A qualifying relative is a person designated by federal income tax code to be permitted to be claimed as a dependent by a taxpayer expecting the taxpayer offered impressive financial help for the qualifying relative during the tax year. Claiming a qualifying relative as a dependent won't at present permit the taxpayer to take an extra exemption, however, as the personal exemption has been briefly disposed of under the TCJA (Tax Cuts and Jobs Act of 2018).
Under the TCJA, the standard deduction was almost multiplied, and thusly, taxpayers don't get an extra exemption for claiming a qualifying relative. A qualifying relative doesn't need to be organically connected with the taxpayer.
Grasping Qualifying Relatives
A qualifying relative is a specific term with an exceptionally obvious importance to the Internal Revenue Service (IRS). As a qualifying relative, a taxpayer can claim that person as a dependent and receive potential tax credits that might go with the expansion of that person to the household.

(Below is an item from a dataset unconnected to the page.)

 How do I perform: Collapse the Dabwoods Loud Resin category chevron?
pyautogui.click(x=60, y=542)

Qualifying relatives most ordinarily incorporate one's more established relative who has returned home to reside and be dealt with in the household. As a dependent, they must not be earning income and ought to depend on the household income suppliers for support. The spouse of a taxpayer isn't viewed as a qualifying relative.

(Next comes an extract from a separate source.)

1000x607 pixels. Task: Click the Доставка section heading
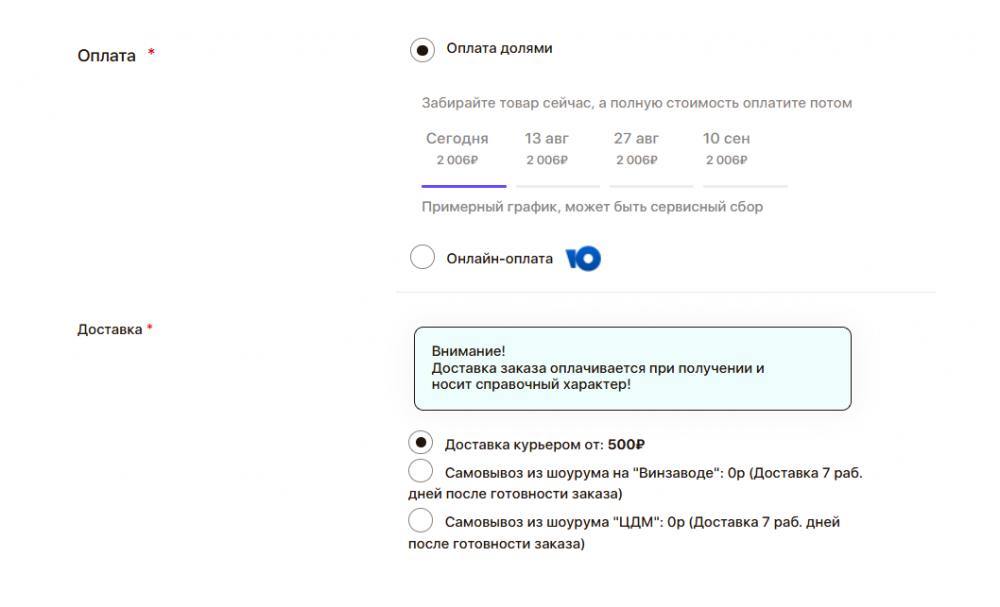point(109,329)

A qualifying relative can be any age.
The IRS requires four tests to be passed for a person to be classified as a qualifying relative.
- The qualifying relative must not be a qualifying child of the taxpayer or of any other person; no taxpayer can claim them on their tax return as a qualifying child.

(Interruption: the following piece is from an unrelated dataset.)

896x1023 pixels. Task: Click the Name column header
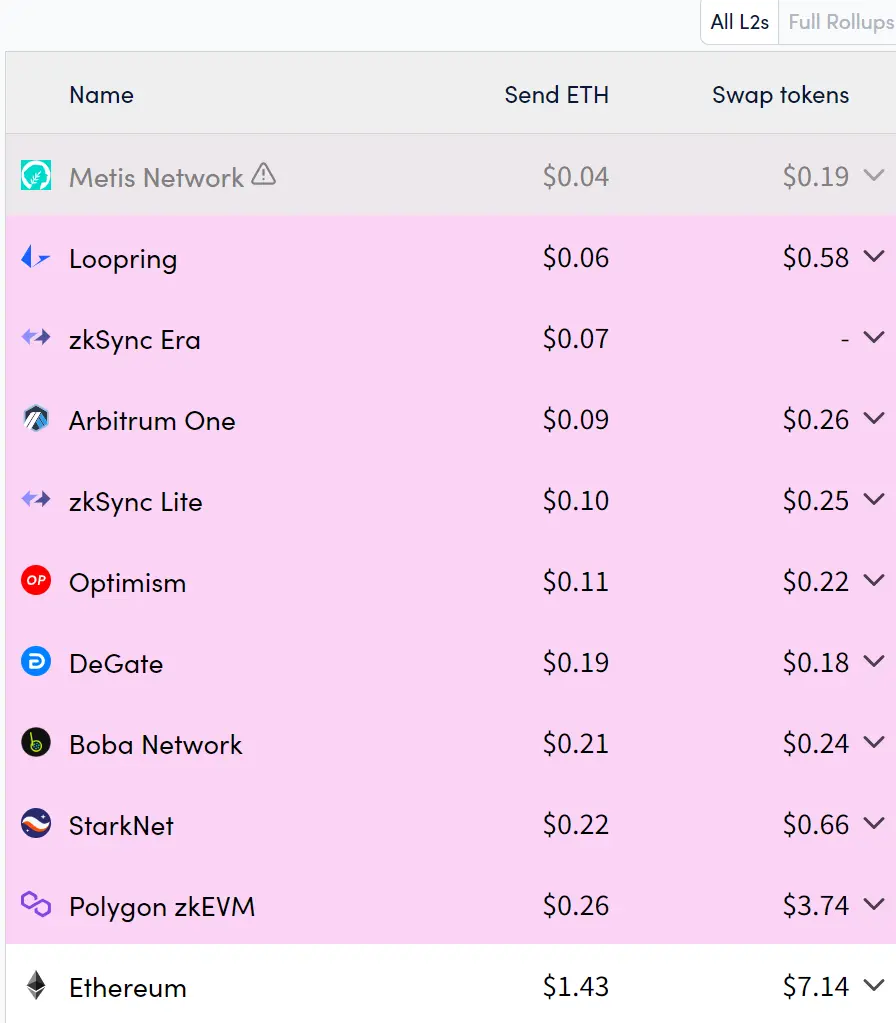click(x=101, y=95)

- The qualifying relative must either reside in the taxpayer's household the entire year or be connected with the taxpayer as a child, kin, parent, grandparent, niece or nephew, auntie or uncle, certain in-regulation, or certain step-relative. Somebody who isn't technically connected with the taxpayer can turn into a qualifying relative by living with the taxpayer the entire year, and somebody who is connected with the taxpayer — however doesn't live with them — can be a qualifying relative. A person who passed on during the year yet lived with the taxpayer til' the very end or who was brought into the world during the year and lived with the taxpayer until the end of the year is viewed as a qualifying relative, even however that person didn't live with the taxpayer for the full year.
- The qualifying relative must have a gross income of under $4,200 in 2019. This amount can increase consistently.
- The qualifying relative must have received the greater part of their financial support for the year from the taxpayer.
IRS Qualification Guidelines
IRS Publication 501, Exemptions, Standard Deductions, and Filing Information, gives insights concerning meeting the qualifying relative tests, data about being a qualifying child, filing as head of household, special custody and residency circumstances, and different deductions. This official publication gives point by point data about special conditions, including how to file when different taxpayers offer help for a similar person; limits of earning a salary, time-based compensations or getting money from different sources to remain under the limit for a qualifying relative; and what qualifies a person as living briefly away from the taxpayer.
Features
- A qualifying relative is an allowance for a non-qualifying child of a taxpayer's household to be claimed as a dependent for tax purposes.
- As a dependent, a qualifying relative might possibly bear the cost of the taxpayer tax credits that go with the expansion of that dependent to the household.
- To be eligible as a qualifying relative by the IRS, four conditions must be met.